A soldier of the Ninth Engineers, 28, a Beaux-Arts student, was wounded, December 19, 1915, by stones and gravel thrown in his eyes by a shell-burst. The eyelids swelled and the eyes filled with tears. He was treated at the relief station and then evacuated to Verdun. The edema disappeared in five weeks, but it was impossible for him to look at light. February 2 he was evacuated to Nice, where he received the diagnosis of traumatic keratalgia, blepharospasm, and photophobia. After eight days’ leave he went back to his corps; but the eye troubles persisted and he was sent to the ophthalmological center at Angers, May 18, 1915.

Both his father, 67, and his mother, 58, were irritable and odd. Three brothers and three sisters were also more or less neuropathic, and one of the sisters had been in a hospital for the insane with a persecutory mania. The patient had a daughter, fourteen months, well.

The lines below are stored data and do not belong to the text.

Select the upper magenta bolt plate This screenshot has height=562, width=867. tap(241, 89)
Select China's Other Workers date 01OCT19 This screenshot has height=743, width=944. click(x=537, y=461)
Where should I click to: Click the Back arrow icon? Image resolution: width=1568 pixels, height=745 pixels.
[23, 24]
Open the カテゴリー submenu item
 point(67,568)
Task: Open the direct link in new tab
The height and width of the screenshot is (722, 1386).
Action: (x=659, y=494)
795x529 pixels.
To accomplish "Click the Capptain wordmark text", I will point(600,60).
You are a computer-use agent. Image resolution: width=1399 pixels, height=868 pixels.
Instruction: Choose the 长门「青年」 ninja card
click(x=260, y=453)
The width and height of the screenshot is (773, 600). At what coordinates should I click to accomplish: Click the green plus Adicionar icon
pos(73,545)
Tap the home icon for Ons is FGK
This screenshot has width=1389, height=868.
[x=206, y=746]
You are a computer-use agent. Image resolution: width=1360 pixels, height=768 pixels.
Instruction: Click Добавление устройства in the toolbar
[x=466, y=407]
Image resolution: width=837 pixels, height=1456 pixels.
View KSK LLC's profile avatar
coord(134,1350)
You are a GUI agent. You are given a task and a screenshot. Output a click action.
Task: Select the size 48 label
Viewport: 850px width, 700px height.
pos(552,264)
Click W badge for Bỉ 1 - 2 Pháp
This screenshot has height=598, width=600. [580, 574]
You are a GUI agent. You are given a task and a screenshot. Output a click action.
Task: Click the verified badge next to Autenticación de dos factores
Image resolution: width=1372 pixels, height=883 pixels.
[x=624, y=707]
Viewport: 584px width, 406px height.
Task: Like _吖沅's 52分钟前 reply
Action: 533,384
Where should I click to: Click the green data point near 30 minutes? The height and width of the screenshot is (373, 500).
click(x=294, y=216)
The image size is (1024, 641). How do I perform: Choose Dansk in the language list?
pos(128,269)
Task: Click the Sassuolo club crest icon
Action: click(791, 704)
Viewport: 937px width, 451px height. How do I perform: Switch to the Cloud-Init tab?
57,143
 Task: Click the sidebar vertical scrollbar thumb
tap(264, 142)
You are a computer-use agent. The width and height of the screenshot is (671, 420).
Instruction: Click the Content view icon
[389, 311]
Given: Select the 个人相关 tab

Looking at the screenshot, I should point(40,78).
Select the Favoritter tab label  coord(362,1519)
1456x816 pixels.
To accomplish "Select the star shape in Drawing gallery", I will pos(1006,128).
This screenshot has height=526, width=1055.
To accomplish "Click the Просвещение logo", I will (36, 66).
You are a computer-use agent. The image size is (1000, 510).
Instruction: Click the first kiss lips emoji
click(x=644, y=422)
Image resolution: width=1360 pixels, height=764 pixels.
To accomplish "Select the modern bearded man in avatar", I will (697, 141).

The man was a nervous, impressionable person, who wept at the slightest emotion. With an effort of will he could open his eyes, but if one tried to open them passively there was stout resistance. In the dark the occlusion was not so complete. Both eyelids were wrinkled and folded and made jerky, fibrillary movements. The conjunctiva and cornea were normal (fluorescein test), but the palpebral conjunctiva was red and injected. The patient said he had subcutaneous pains recurring at irregular intervals above and below the left orbit, brought out or exaggerated by pressure; but such pressure had no effect upon the lid movements. Visual acuity was normal, but the use of ophthalmometer was impossible, as was measurement of the visual field. There seemed to be no disorder of chromatic sense. The reflexes could not be fully examined; knee-jerks preserved. There was a zone of anesthesia to pin prick, less marked to heat, on the whole left side of the face. W. R. negative.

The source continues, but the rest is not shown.